Wealth inequality has risen considerably in the US since 1975. For instance, the wealth share of households in the top 1 percent of the distribution rose from 25 percent in 1975 to more than 37 percent in 2007. This paper builds on theories of entrepreneurship and wealth inequality to address changes in inequality in the US between 1975 and 2007.

In the data, there are two trends in entrepreneurship since 1975: the average debt-to-asset ratio among entrepreneurs has increased, and the number of entrepreneurs (the entrepreneurship rate) has fallen. I study how the distribution of wealth changes over time, when these two trends are accounted for in a model.

…[two] channels accounts for both the fall in the entrepreneurship rate and the rise in the entrepreneurs’ leverage: an increase in banks’ willingness to fund risky entrepreneurial projects and a rise in the costs of starting a business. When changes in entrepreneurship are accounted for, my model explains more than 90 percent of the rise in the share of wealth held by the top 1 percent of households, and just under half of the rise in the share of the top 0.01 percent of households in the data.

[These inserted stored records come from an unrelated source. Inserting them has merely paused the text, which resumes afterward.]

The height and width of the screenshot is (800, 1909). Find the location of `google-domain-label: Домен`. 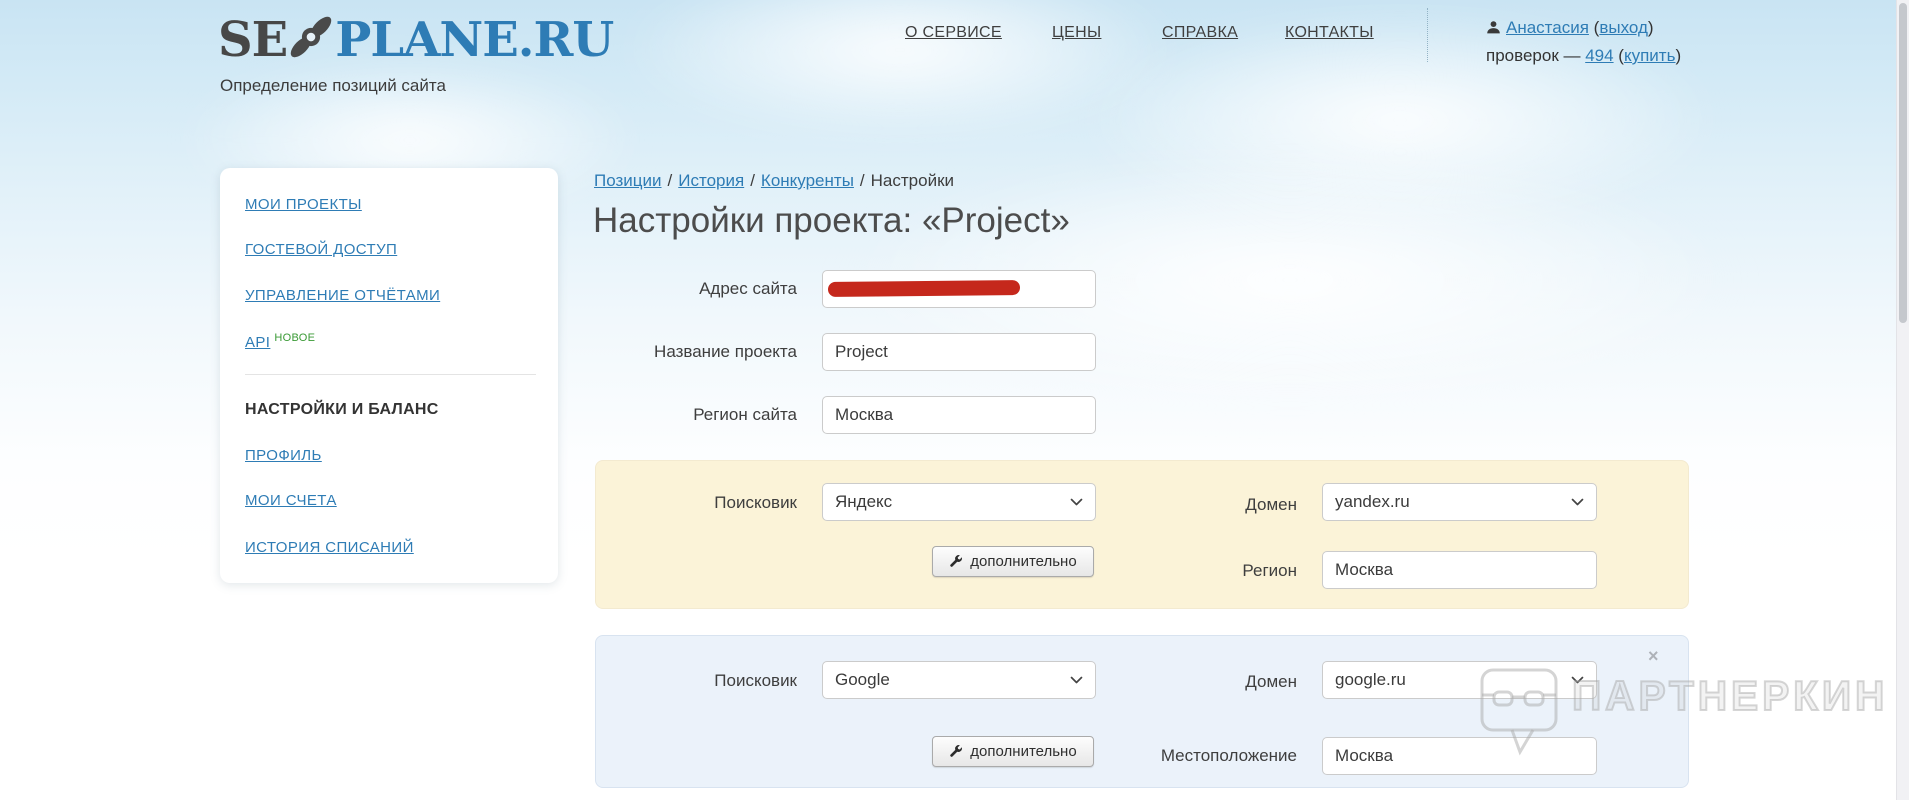

google-domain-label: Домен is located at coordinates (1271, 682).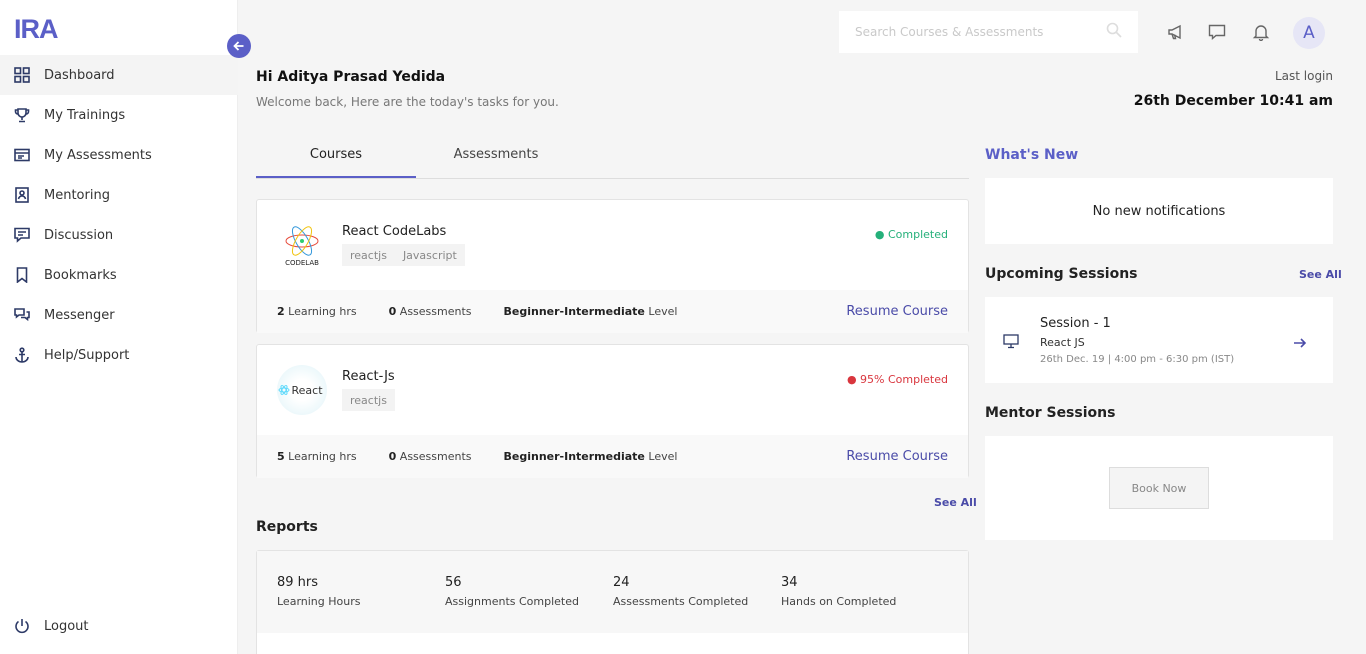 Image resolution: width=1366 pixels, height=654 pixels. What do you see at coordinates (79, 235) in the screenshot?
I see `sidebar-item-label: Discussion` at bounding box center [79, 235].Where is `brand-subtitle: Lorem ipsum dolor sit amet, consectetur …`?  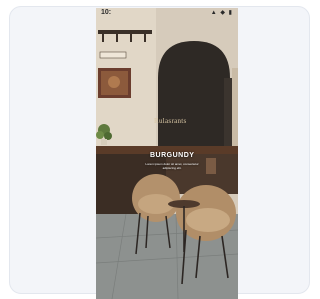 brand-subtitle: Lorem ipsum dolor sit amet, consectetur … is located at coordinates (172, 166).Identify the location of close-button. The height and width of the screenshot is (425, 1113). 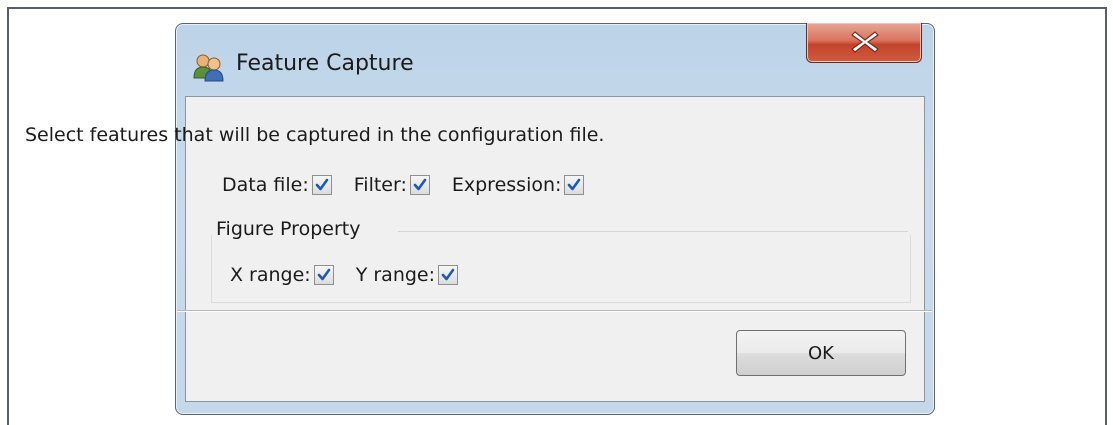
(864, 43).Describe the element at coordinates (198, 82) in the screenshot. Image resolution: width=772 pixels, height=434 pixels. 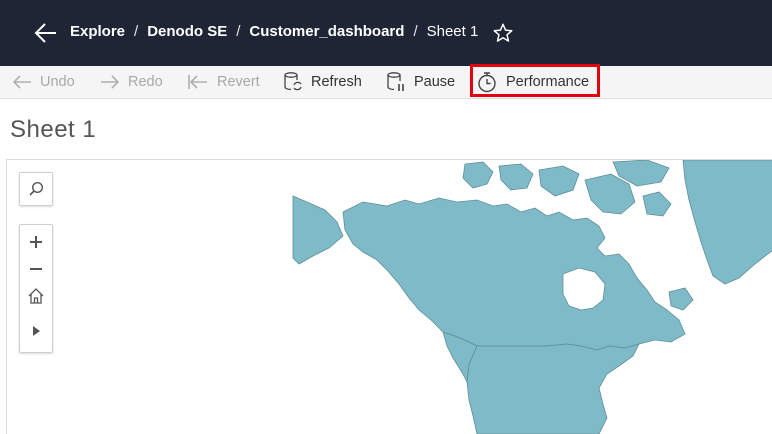
I see `revert-icon` at that location.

A lower rate of entrepreneurship implies that a smaller number of households can take advantage of their productive ideas. Active entrepreneurs, however, have access to more capital which allows highly productive entrepreneurs to expand their businesses. Both of these changes contribute to a rise in inequality over time.

Below are two figures from the paper showing the declining entrepreneurship rate and increasing leverage. Mohaghegh doesn’t explain these facts but he connects three literatures, declining entrepreneurship, increasing financialization and rising inequality and he shows that the first two of these well-known features of the US economy can explain a large share of the third, the rise in inequality.